Multiple studies have been conducted on the mental health of victims directly impacted by disasters8 and on indirect victims of disasters.3, 6, 7 However, little research has been conducted in Korea to study the mental health issues of disaster victims.9 To date, studies in Korea have focused on medical professionals who have experienced disaster management in the regional community,10 and on systems of the nation and regional self-autonomous governments.11 Furthermore, these studies have focused on disaster experience and awareness,12, 13 disaster readiness among college nursing students,13, 14 awareness of disaster safety education in college students,15 and safety awareness, and safety behaviors in college students.16 Given that frequent disasters could threaten the mental health of scores of individuals due to indirect trauma, more research is needed. Specifically, in Korea, little has been done to address the relationships between mental health (ie, stress, anxiety, and depression) and disaster-related perceptions, awareness, and coping with disasters. As such the current study aims to understand the presence of disaster-related awareness and coping skills in college students who indirectly experienced trauma. Furthermore, the study aims to explore the influence of these factors on stress, anxiety, and depression.
2 METHODS
2.1 Design
The study participants were college students who were enrolled in large-scale elective courses. After they were informed of the purpose and the methods of the study, a survey was distributed to the students who agreed to participate. The study was conducted between March 10, 2017 and March 20, 2017. Participants took an average of 10 to 15 minutes to complete the survey, and they were asked to return them to a bin. Surveys were distributed to a total of 300 participants, from whom 294 responses were collected; however, three surveys with missing information were removed, making the final number of participants 291.
2.2 Measures
2.2.1 Disaster awareness and coping
Disasters were divided into natural disasters (ie, typhoons, heavy rain, gales, storms, heat waves, droughts, heavy snows, cold waves, earthquakes, and etc) and social disasters (ie, fires, collapses, explosions, infectious diseases, traffic accidents, nuclear accidents, pollution, and etc). Participants were asked to rate their awareness of these disasters in terms of risk and perceived level of threat (1-10 points, with higher points indicating a higher level of perceived risk). The participants were asked about their experience with disasters and whether they were educated on response strategies to disasters. Participants were asked to respond to questions about disaster stability (1-5 points, with higher points indicating a higher level of stability), perception of disaster response strategies (1-4 points, with higher points indicating higher perception), level of disaster-related information (1-5 points, with higher points indicating higher level of information), and perception of disaster response ability (1-5 points, with higher points indicating higher perception).
2.2.2 Stress
Stress was measured using the Korean version of the Perceived Stress Scale;17 which was revised by Park and Seo18 to verify its validity and reliability for use with college students. Stress was measured as the extent to which hypothetical situations were perceived as stressful.

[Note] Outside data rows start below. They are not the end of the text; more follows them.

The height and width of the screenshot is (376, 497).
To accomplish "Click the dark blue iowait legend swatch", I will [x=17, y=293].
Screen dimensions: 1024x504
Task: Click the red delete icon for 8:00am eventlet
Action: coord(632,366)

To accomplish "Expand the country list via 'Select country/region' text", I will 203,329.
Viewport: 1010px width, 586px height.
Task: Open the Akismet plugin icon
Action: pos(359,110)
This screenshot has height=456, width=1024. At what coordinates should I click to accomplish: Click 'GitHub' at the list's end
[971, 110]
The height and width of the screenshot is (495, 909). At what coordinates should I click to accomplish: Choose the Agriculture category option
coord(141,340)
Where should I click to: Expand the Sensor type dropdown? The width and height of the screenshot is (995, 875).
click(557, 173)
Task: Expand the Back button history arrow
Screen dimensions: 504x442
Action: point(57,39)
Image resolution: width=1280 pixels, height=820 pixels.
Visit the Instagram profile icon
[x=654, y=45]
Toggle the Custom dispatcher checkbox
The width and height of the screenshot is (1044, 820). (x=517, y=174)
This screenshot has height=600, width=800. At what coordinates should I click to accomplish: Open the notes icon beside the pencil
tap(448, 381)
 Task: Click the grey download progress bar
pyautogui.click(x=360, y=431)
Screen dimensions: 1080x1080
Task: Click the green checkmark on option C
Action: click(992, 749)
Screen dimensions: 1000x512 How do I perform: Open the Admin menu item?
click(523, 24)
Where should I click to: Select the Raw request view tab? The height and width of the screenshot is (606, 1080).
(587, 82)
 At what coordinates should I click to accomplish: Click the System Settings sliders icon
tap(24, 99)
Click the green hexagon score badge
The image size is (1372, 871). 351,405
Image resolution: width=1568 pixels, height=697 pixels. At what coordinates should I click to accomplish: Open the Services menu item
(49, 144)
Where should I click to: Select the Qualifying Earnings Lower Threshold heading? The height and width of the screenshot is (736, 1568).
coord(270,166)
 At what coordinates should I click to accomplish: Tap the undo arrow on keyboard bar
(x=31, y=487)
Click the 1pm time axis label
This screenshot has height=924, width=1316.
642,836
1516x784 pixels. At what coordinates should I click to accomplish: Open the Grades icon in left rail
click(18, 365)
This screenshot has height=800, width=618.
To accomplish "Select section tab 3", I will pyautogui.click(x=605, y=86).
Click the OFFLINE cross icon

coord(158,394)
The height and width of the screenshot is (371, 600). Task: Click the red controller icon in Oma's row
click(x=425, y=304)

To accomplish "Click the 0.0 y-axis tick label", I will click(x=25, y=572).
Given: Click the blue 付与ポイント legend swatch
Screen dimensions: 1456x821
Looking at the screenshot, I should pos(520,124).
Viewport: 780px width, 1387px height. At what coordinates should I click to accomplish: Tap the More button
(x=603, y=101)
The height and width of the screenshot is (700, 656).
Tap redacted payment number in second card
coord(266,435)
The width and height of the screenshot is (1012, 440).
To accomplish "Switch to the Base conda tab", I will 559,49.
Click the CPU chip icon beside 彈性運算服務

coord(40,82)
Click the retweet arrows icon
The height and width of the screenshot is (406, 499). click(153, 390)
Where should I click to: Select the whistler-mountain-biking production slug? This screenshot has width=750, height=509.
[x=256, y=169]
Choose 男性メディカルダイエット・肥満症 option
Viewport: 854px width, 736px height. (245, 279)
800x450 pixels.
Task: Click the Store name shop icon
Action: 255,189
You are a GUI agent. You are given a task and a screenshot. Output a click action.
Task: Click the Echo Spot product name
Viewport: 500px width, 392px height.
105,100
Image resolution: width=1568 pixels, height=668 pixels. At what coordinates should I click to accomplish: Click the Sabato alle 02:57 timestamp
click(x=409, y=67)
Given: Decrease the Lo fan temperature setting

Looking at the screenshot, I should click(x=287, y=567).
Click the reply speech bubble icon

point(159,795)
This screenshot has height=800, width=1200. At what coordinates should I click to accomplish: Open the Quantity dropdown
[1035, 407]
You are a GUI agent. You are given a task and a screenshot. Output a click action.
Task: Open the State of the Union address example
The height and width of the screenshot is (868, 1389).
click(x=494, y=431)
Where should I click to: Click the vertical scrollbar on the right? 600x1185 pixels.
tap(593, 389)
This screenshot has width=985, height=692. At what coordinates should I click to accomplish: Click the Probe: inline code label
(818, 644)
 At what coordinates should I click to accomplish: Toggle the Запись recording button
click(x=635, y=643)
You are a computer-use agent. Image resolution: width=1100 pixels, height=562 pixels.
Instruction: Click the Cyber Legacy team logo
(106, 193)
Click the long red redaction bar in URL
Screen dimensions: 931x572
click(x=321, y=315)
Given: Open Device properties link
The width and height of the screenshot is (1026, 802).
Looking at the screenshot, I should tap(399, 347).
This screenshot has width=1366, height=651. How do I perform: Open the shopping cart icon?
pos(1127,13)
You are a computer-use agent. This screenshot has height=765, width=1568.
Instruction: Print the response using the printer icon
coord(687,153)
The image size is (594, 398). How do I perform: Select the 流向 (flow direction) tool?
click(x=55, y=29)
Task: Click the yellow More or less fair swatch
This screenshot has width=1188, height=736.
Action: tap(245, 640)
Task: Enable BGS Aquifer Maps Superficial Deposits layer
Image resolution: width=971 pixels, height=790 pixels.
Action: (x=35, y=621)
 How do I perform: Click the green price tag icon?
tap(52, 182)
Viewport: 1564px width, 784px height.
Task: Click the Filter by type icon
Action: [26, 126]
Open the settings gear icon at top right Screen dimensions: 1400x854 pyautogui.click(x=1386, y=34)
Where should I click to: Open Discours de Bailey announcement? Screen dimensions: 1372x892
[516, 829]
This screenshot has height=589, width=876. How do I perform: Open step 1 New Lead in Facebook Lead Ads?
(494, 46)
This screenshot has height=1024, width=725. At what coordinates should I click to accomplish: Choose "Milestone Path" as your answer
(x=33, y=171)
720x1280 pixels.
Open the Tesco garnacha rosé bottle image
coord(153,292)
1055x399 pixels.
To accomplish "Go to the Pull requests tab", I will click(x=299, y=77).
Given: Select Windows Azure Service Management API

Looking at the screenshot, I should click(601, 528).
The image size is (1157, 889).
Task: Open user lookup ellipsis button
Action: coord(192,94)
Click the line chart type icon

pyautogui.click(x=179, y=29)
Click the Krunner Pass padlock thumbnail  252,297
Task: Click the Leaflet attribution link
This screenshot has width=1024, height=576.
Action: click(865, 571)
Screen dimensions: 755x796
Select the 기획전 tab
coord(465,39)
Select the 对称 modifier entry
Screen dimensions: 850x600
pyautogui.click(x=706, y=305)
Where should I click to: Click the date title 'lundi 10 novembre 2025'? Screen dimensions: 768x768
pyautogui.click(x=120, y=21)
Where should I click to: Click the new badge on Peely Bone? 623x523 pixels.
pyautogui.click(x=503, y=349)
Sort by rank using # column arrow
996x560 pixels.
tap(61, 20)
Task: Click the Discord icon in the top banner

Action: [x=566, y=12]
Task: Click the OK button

These situations were divided into two sub-factors of negative and positive perceptions, with five items each, totaling 10 items. The negative perception was measured as the stress experienced when the situation exceeded an individual's capacity to overcome the situation. In contrast, positive perception referred to the perception that the situation did not exceed the individual's capacity. The positive perception was measured in terms of the frequency at which situations that occurred on a daily basis were predictable, controlled reasonably, and successfully resolved. Each item was measured on a five-point Likert scale, with higher scores indicating a higher level of perceived stress. Positive perceptions were measured reversely. Cronbach's α in the study of Park and Seo18 was 0.82, and was 0.83 in the present study.
2.2.3 Anxiety
Anxiety was measured using the Beck Anxiety Inventory (BAI) developed by Beck et al19 and standardized into Korean by Kwon and Oei.20 This self-report scale was developed to measure anxiety levels. It is composed of 21-items that measure the cognitive, emotional, and physical domains of anxiety. Each item is measured on a four-point Likert scale ranging from “did not feel anxious at all” (0) to “felt extreme anxiety,” (3) with the total possible points ranging from 0 to 63. Based on the Korean version, scores of 21 points or lower were considered to be “not anxious (normal),” 22 to 26 points were classified as “anxious (requiring observation and intervention),” 27 to 31 points were classified as “state of severe anxiety,” and 32 points or more indicated “state of extreme anxiety.” Thus, higher points indicate higher anxiety; Cronbach's α in this study was 0.94.
2.2.4 Depression
Depression was measured using the Center for Epidemiological Studies-Depression Scale (CES-D). The CES-D is a 20-item self-report tool developed by Radloff21 to study depression in the general population. It measures symptoms experienced over the past week in four stages (0-3 points), with total scores ranging from 0 to 60 points. The tool comprises four factors: depressive emotional factors, positive emotional factors, physical symptoms and flattened behavioral symptoms, and interpersonal relationship factors. This study used the revised Korean version by Chon and Lee22 scored on a five-point Likert scale, with higher scores indicating higher depression. Cronbach's α in this study was 0.93.
2.3 Statistical analysis
The collected data were analyzed using IBM SPSS 20.0. First, the general characteristics of the participants were analyzed using a frequency analysis. To confirm control variables, independent samples t test and one-way analysis of variance were used to analyze stress, anxiety, and depression according to physical and demographic characteristics (ie, sex, economic status, and body mass index [BMI]). Economic status (ie, low, low-moderate, moderate, moderate-high, and high; 1-5 points) and BMI were treated as quantitative data and were analyzed using simple regression to compare stress, anxiety, and depression. To examine the influence of disaster awareness and coping on stress, anxiety, and depression, these were set as dependent variables. The perceived risk of natural disasters and social disasters, disaster experience, education about disaster response, disaster stability, level of perception of disaster response strategies, level of information about disasters, and level of perception of disaster response abilities were selected as the independent variables. Physical and demographic characteristics such as sex, residence type, and economic status were set as control variables to perform the multiple regression analysis.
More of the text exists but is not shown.